> _Data supplied_
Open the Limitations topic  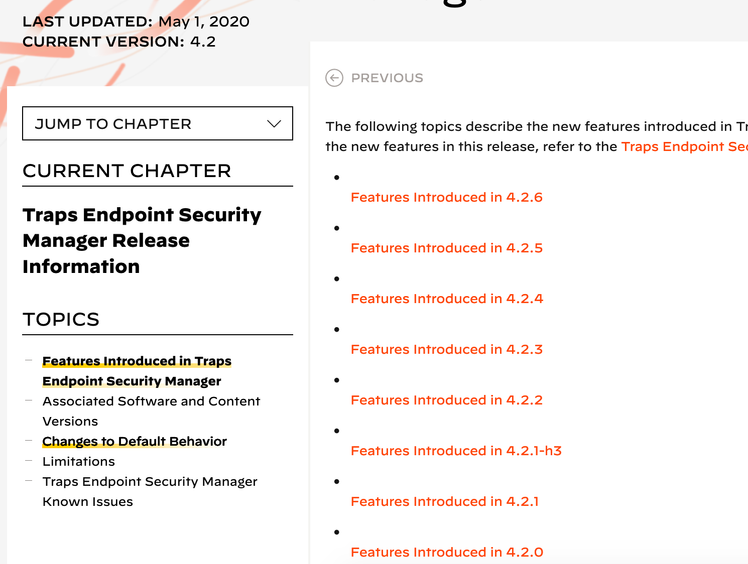point(78,461)
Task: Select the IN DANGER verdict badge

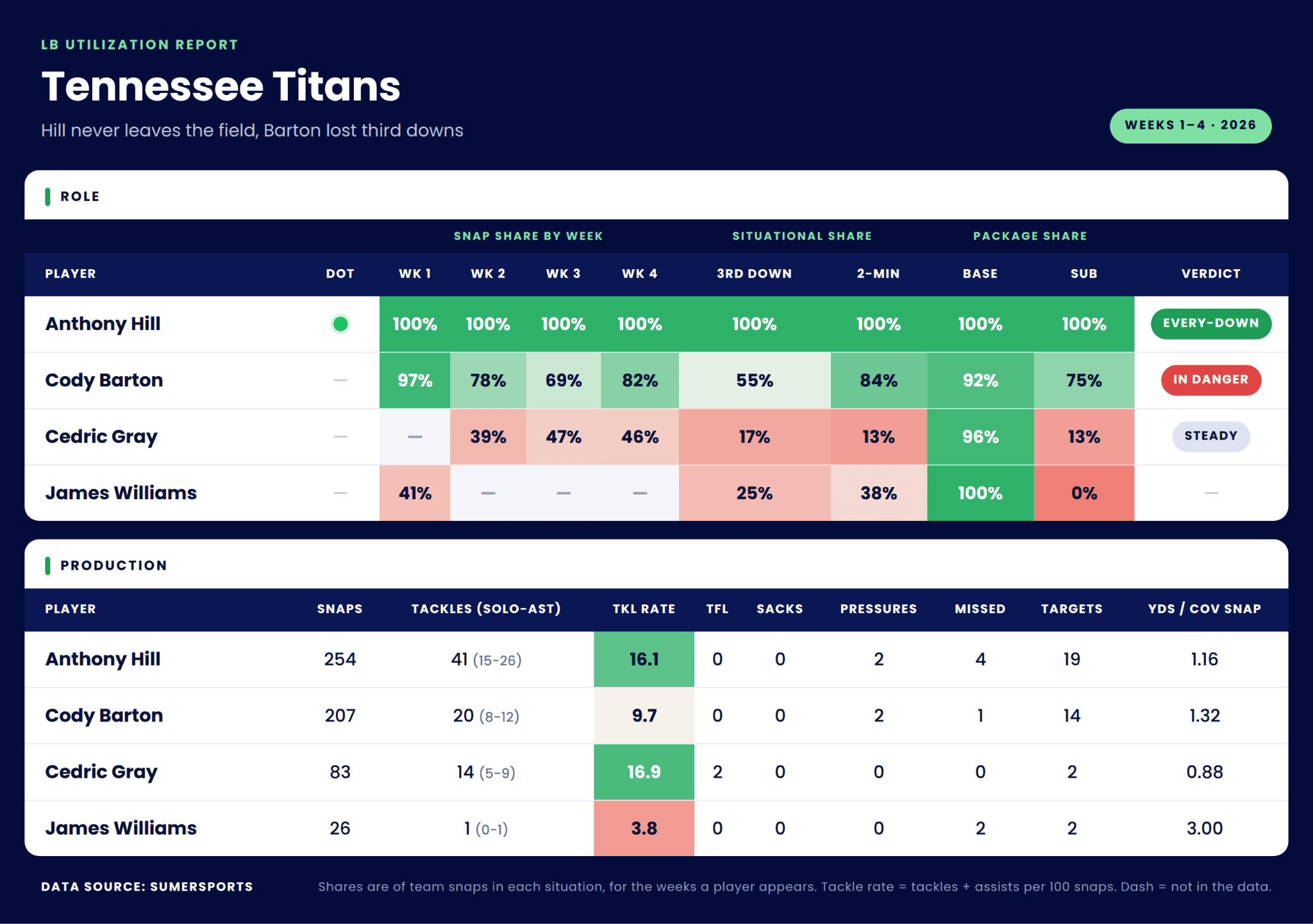Action: 1211,380
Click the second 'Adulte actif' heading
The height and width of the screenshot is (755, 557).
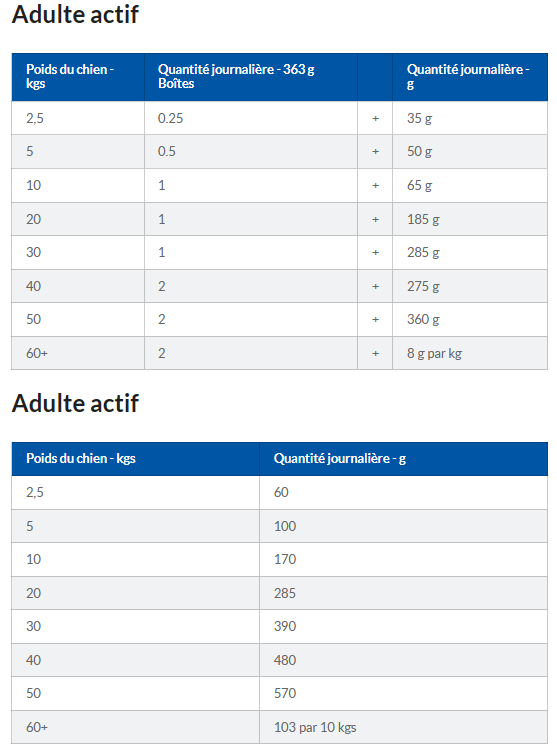click(x=75, y=404)
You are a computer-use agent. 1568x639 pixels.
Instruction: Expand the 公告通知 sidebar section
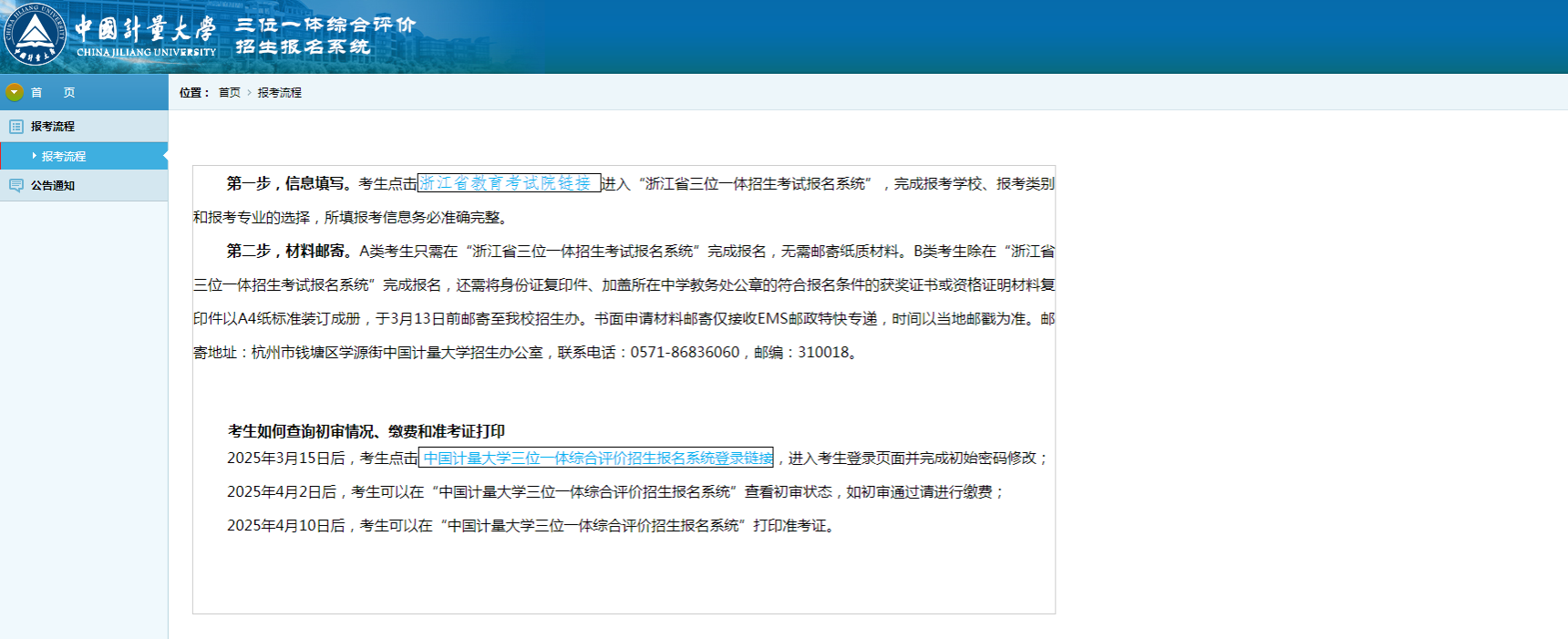click(x=53, y=186)
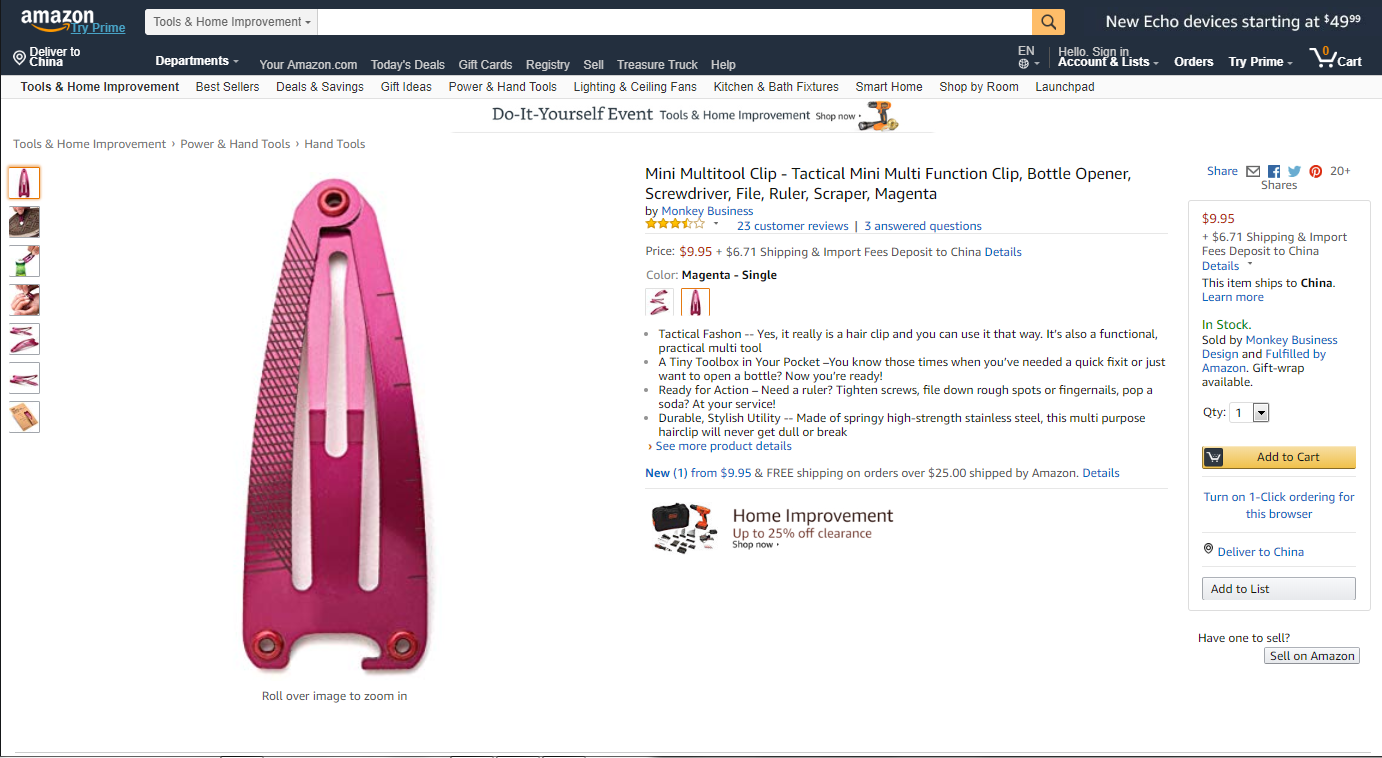Screen dimensions: 1382x758
Task: Open the search category dropdown
Action: (232, 22)
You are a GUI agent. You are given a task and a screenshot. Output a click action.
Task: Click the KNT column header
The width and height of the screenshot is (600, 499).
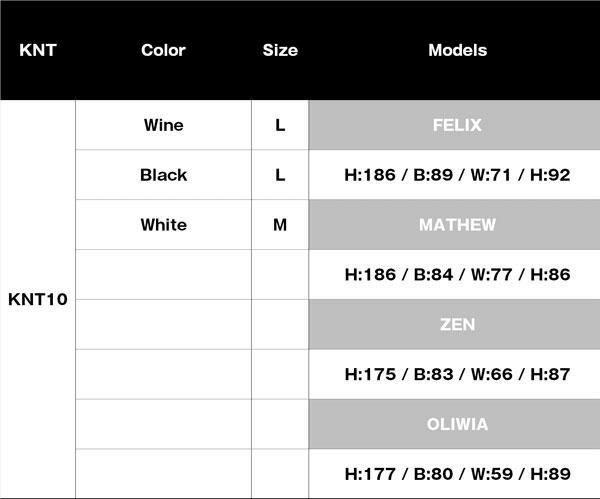click(37, 50)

> _Task prompt_
Restate word for word the lines running from the one with "Task: Click the KNT column header" to the end of the entries; pictures are to be left out.

> _Answer for the task_
Task: Click the KNT column header
The width and height of the screenshot is (600, 499).
click(37, 50)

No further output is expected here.